New database interface for PAD
Hi @amohammadi, @ydayer
Follow the proposition for a new DB interface for PAD.
It follows the same guide lines used in bob.bio.base
.
Follow below the features implemented:
- Uses CSV files instead of LSTs; with that, you can ship metadata.
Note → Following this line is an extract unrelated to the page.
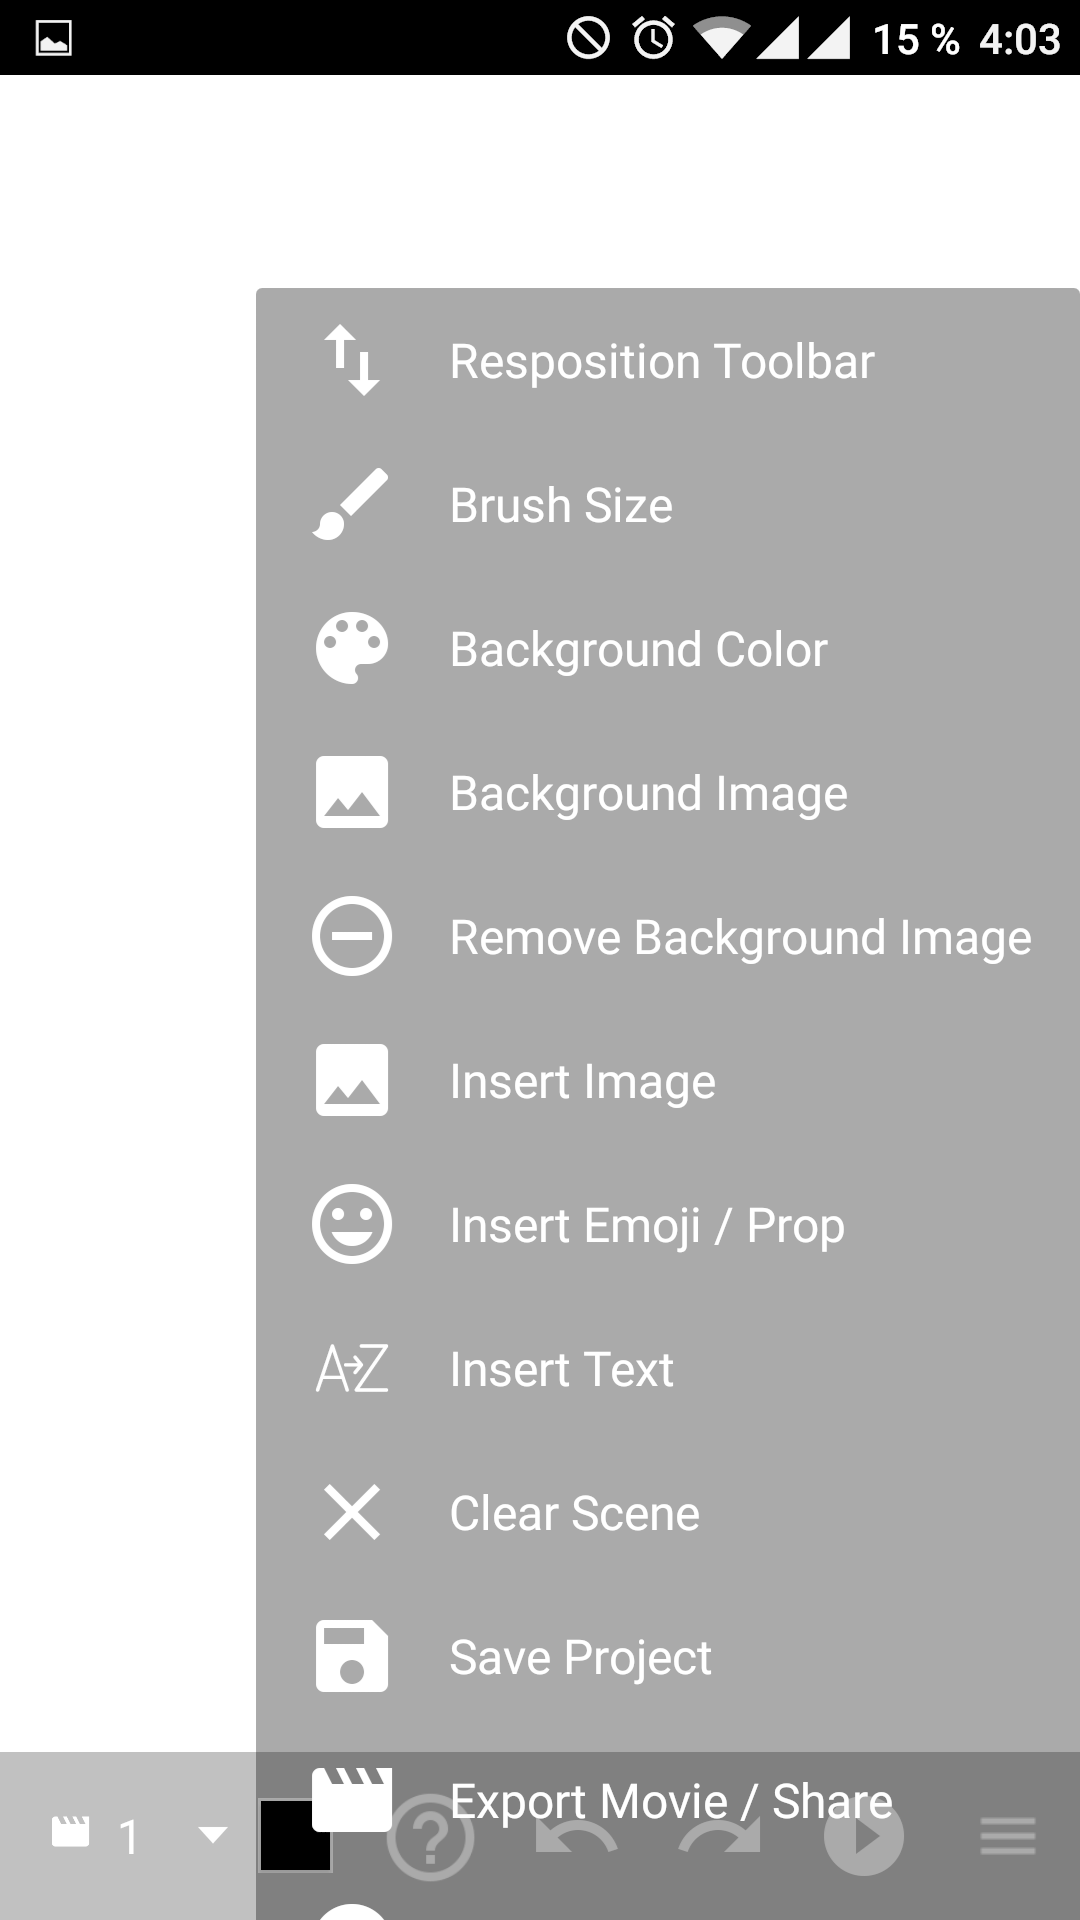
Task: Tap the palette icon for Background Color
Action: tap(351, 649)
However, it uses the same file structure as before, so no stress in porting stuff.
- The CSVPADDataset can transparently read the current LST files we have (I've created a sample loader that handles that).
- The CSVPADDataset is able to read either files inside of a file structure or files inside of a tarball.
Follow an example on how to use it, by reading from a file structure and from a tarball
def run(path):
dataset = CSVPADDataset(path, "protocol1")
# Train
assert len(dataset.fit_samples()) == 5
# 2 out of 5 are bonafides
assert sum([s.is_bonafide for s in dataset.fit_samples()]) == 2
# DEV
assert len(dataset.predict_samples()) == 5
# 2 out of 5 are bonafides
assert sum([s.is_bonafide for s in dataset.predict_samples()]) == 2
# EVAL
assert len(dataset.predict_samples(group="eval")) == 7
# 3 out of 5 are bonafides
assert sum([s.is_bonafide for s in dataset.predict_samples(group="eval")]) == 3
csv_example_dir = os.path.realpath(
bob.io.base.test_utils.datafile(".", __name__, "data/csv_dataset")
)
csv_example_tarball = os.path.realpath(
bob.io.base.test_utils.datafile(".", __name__, "data/csv_dataset.tar.gz")
)
run(csv_example_dir)
run(csv_example_tarball)